The same two tests are also a part of the Jepsen etcd test suite. However, it also includes more powerful ones:
- append (Elle list-append). The most powerful test, based on the “smart” Elle checker, which can catch anomalies and determine isolation levels by building a dependency graph between transactions. Elle both generates transactions and checks the results; you only need to interpret and execute them. The transactions themselves contain one or multiple operations on keys, of only two types: reading the entire list and adding an element to the end of the list. Not in the middle — the order of operations is verified by checking the element’s position!
- wr (Elle rw-register). This is also an Elle-based test, but a simpler one — it’s similar to the register test, but also generates and verifies transactions over multiple keys. However, it’s weaker than list tests, since lists allow to observe the entire sequence, not just the last value.
- watch. Tests the etcd watching API. It modifies keys and verifies that all watchers receive these changes correctly. Antietcd also has watchers, so we’ll need such test as well.

EXERCISES =
• 1. Answer these questions about the text on the Jepsen etcd tests, based on what it states:
(a) Which two types of operation can a transaction in the append test contain?
(b) What does the Elle checker build between transactions to catch anomalies?
(c) Which etcd API does the watch test exercise?
• 2. In one to three sentences, explain why the text on the Jepsen etcd tests calls the wr test weaker than the list tests.
• 3. Pick up the text on the Jepsen etcd tests after its last sentence and continue it.

RECORDS =
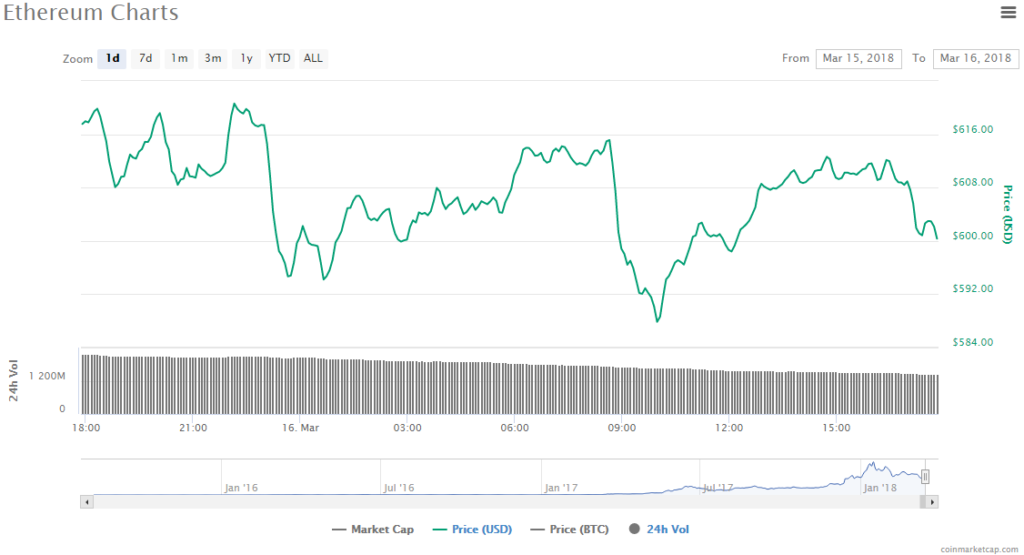
Task: Toggle the Price (USD) series
Action: 472,529
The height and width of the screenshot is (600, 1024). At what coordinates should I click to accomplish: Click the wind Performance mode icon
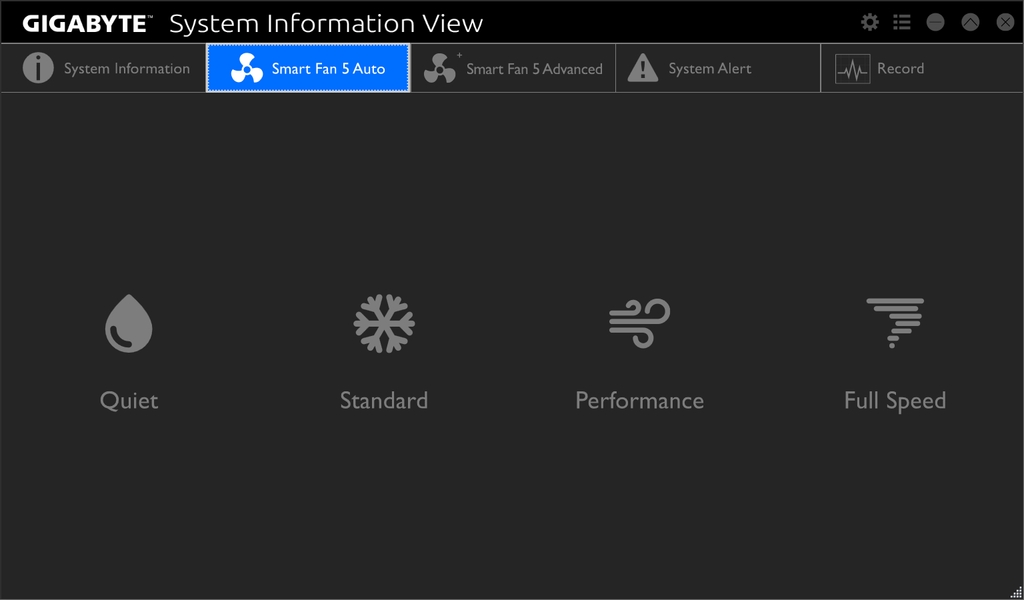pyautogui.click(x=639, y=323)
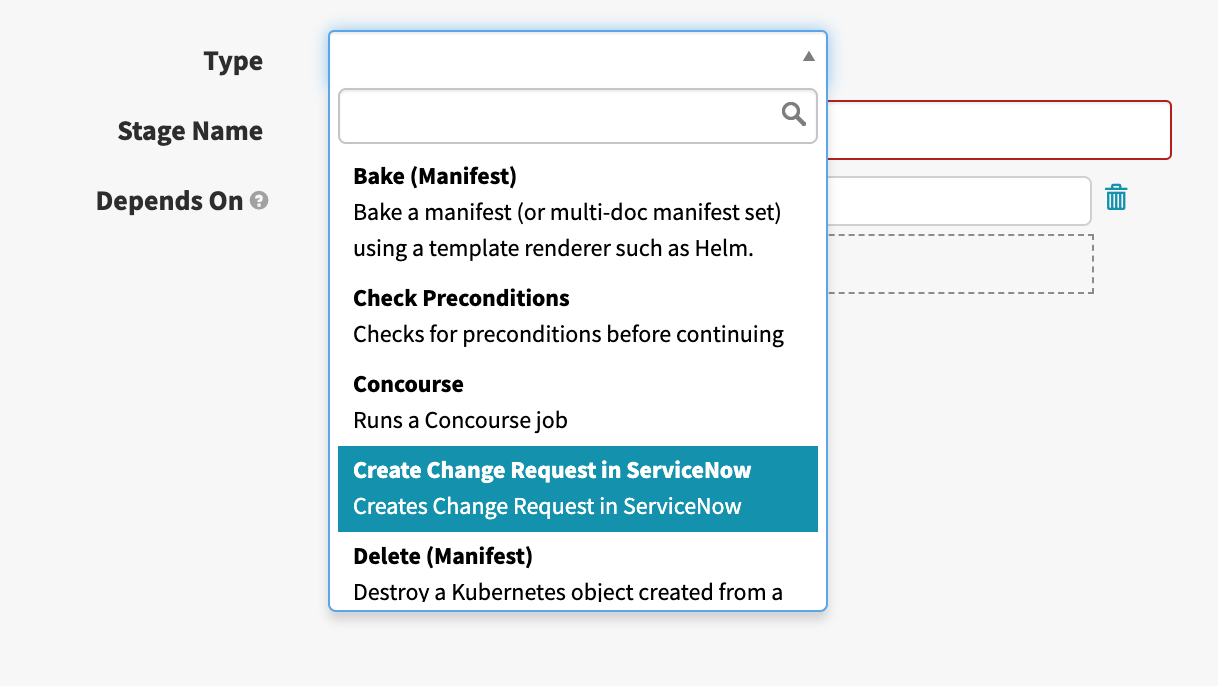1218x686 pixels.
Task: Click the Depends On input field
Action: point(958,201)
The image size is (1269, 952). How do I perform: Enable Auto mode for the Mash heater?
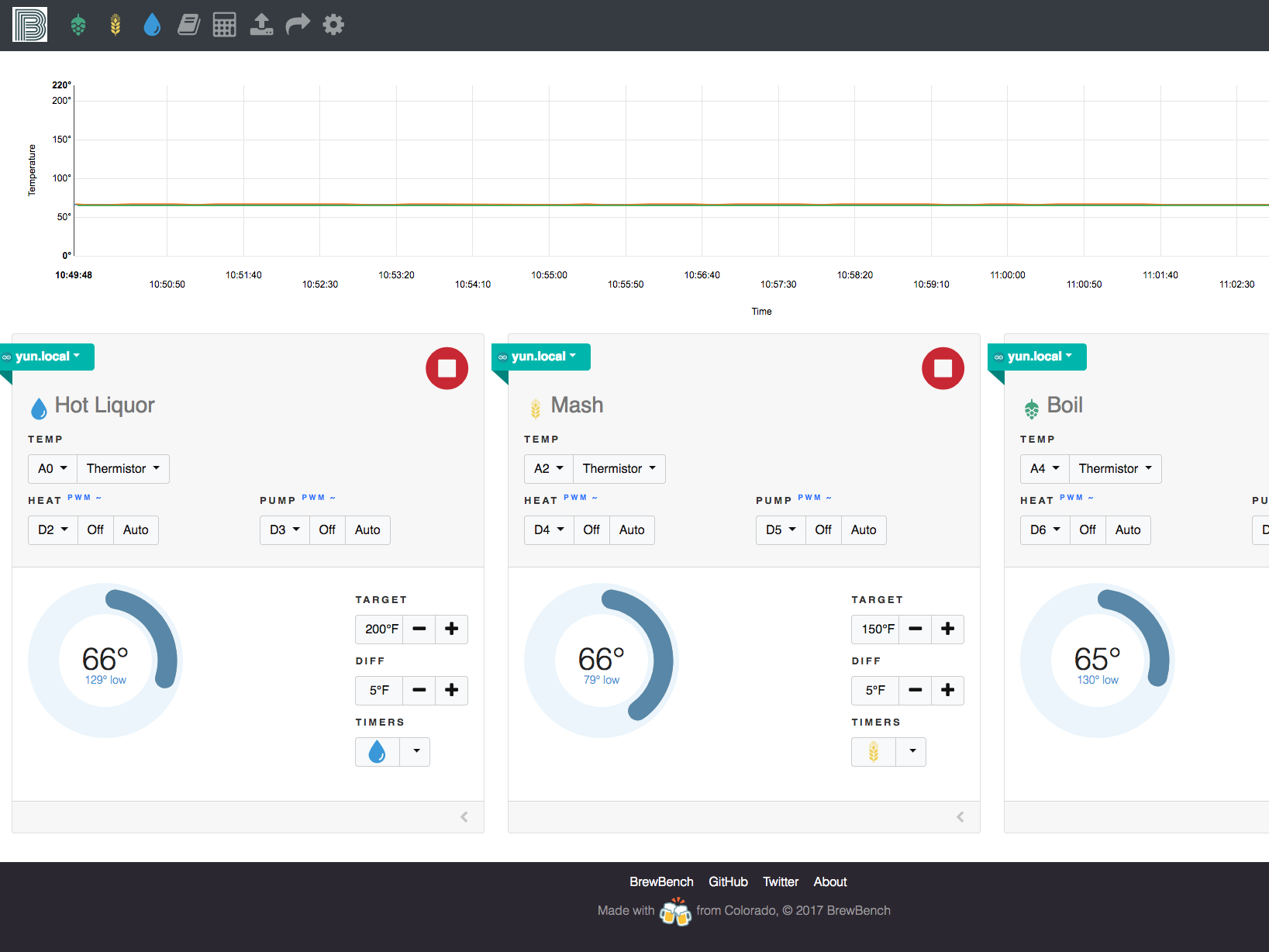(x=632, y=529)

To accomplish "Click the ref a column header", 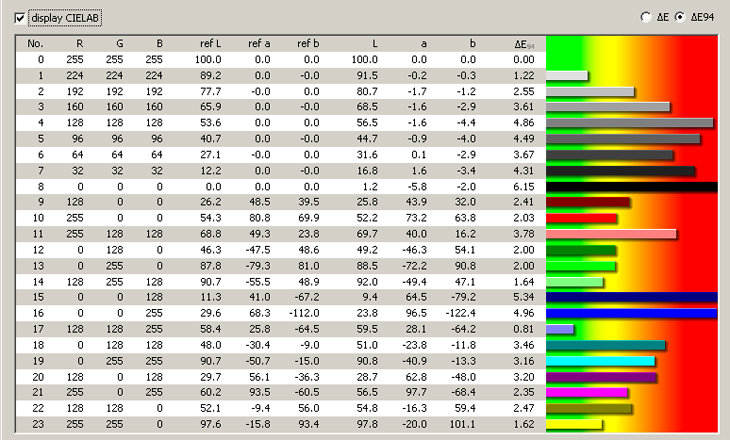I will point(259,44).
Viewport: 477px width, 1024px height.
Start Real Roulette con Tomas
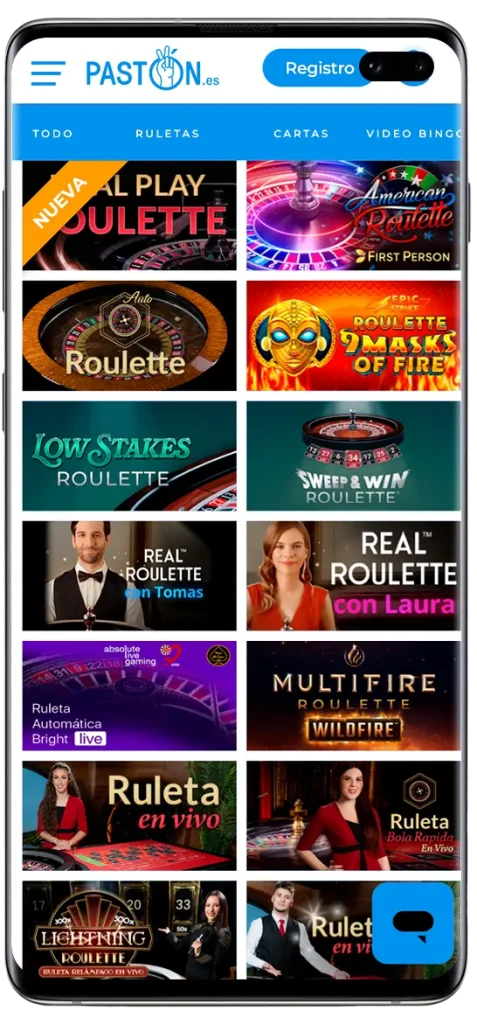[x=129, y=576]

EXPECTED OUTPUTS =
• 1.
(a) Reading the entire list and adding an element to the end of the list.
(b) A dependency graph.
(c) The etcd watching API.

• 2. Lists let the checker observe the entire sequence of values. A register shows only the last value.

• 3.
Transaction serializability
The transaction isolation level checked in etcd tests is Strong Serializable. It’s also the level claimed by the etcd authors themselves. It can be downgraded to just serializable (not strictly) by adding a query parameter ?serializable=true. The parameter name is dumb, as it intuitively seems that it enables serializable which isn’t present by default. But in fact, the default strict serializable is serializable as well. A more accurate name for the parameter would be stale=true or something similar, because it simply allows reading potentially stale data from a replica’s local database without communicating with the leader. This allows for a slight performance improvement at the cost of consistency.
Antietcd is a direct replacement for etcd. Furthermore, it’s single-threaded and works with in-memory data, so there’s no reason to use other isolation levels. We’ll also use strict serializable, or just serializable if the stale_read option is enabled in the Antietcd configuration, following the same principle as etcd. Stale reads are actually only possible when the network goes down and the replica doesn’t yet realize it’s no longer receiving replication. In Antietcd stale_read is enabled by default; if you disable it, the replica makes a trip to the leader before each read, checking that it’s still available.
Operation execution errors
The first important question I encountered while writing tests was what the client should do with unsuccessful operations. Should it retry them, return an error, because the operation’s result can be :ok or :fail, or something else?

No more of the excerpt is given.